- Task requirements:
According to the catalysis text below, how many physicochemical parameters were measured?
[[ Source text, beginning ]]
Artificial intelligence (AI) can accelerate catalyst
design by
identifying key physicochemical descriptive parameters correlated
with the underlying processes triggering, favoring, or hindering the
performance. In analogy to genes in biology, these parameters might
be called “materials genes” of heterogeneous catalysis.
However, widely used AI methods require big data, and only the smallest
part of the available data meets the quality requirement for data-efficient
AI. Here, we use rigorous experimental procedures, designed to consistently
take into account the kinetics of the catalyst active states formation,
to measure 55 physicochemical parameters as well as the reactivity
of 12 catalysts toward ethane, propane, and n-butane
oxidation reactions. These materials are based on vanadium or manganese
redox-active elements and present diverse phase compositions, crystallinities,
and catalytic behaviors. By applying the sure-independence-screening-and-sparsifying-operator
symbolic-regression approach to the consistent data set, we identify
nonlinear property–function relationships depending on several
key parameters and reflecting the intricate interplay of processes
that govern the formation of olefins and oxygenates: local transport,
site isolation, surface redox activity, adsorption, and the material
dynamical restructuring under reaction conditions. These processes
are captured by parameters derived from N2 adsorption,
X-ray photoelectron spectroscopy (XPS), and near-ambient-pressure
in situ XPS. The data-centric approach indicates the most relevant
characterization techniques to be used for catalyst design and provides
“rules” on how the catalyst properties may be tuned
in order to achieve the desired performance.
[[ Source text, end ]]
[[ Records shown, beginning ]]
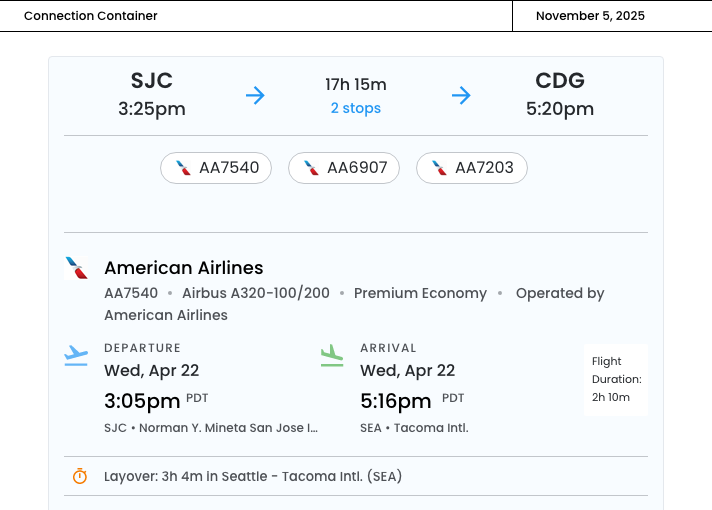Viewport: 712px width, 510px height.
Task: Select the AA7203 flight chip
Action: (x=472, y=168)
[[ Records shown, end ]]
[[ Records shown, beginning ]]
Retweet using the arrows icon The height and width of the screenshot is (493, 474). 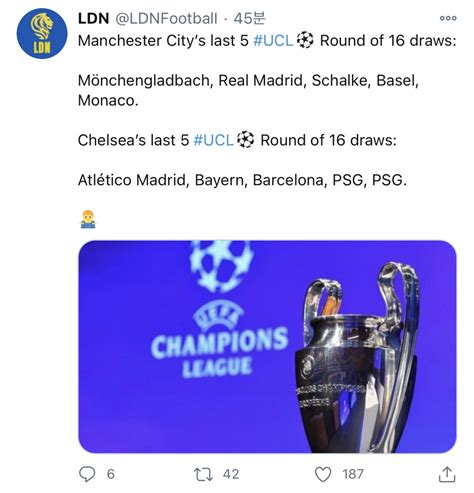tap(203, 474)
[[ Records shown, end ]]
[[ Records shown, beginning ]]
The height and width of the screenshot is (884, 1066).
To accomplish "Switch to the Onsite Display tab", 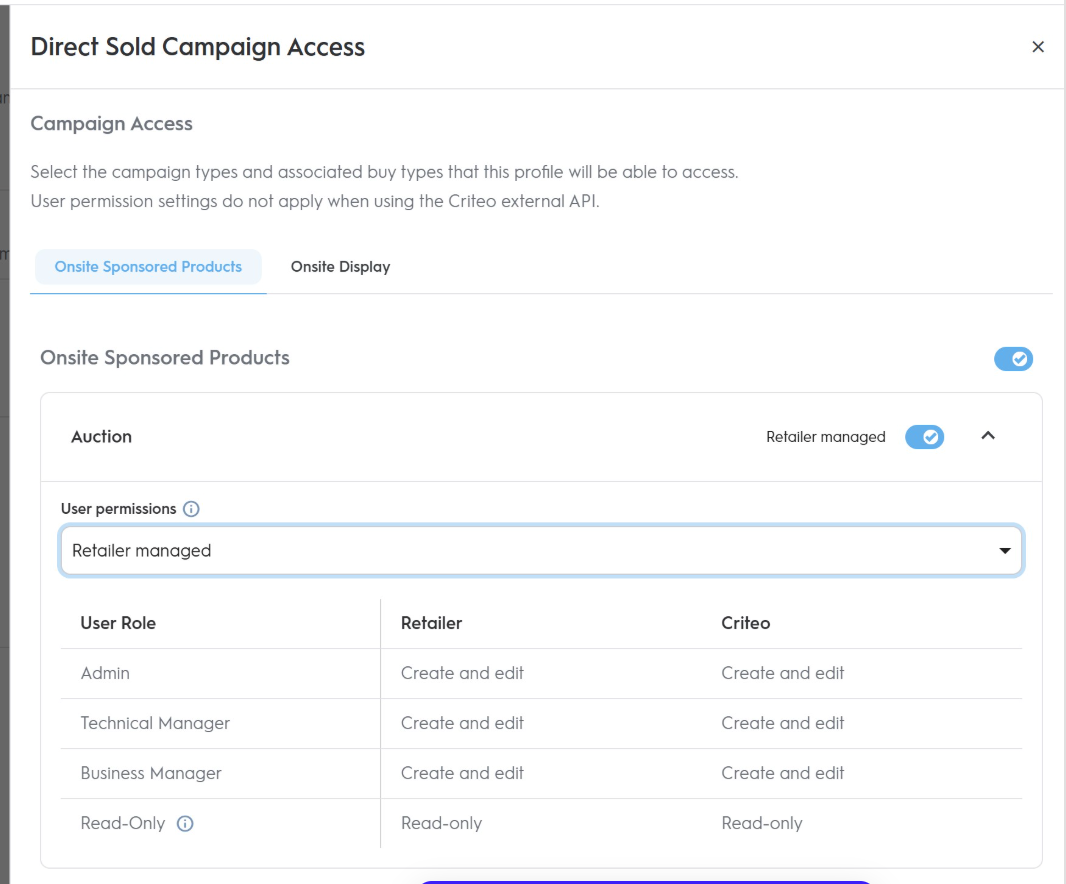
[[ Records shown, end ]]
- Exercise solution:
55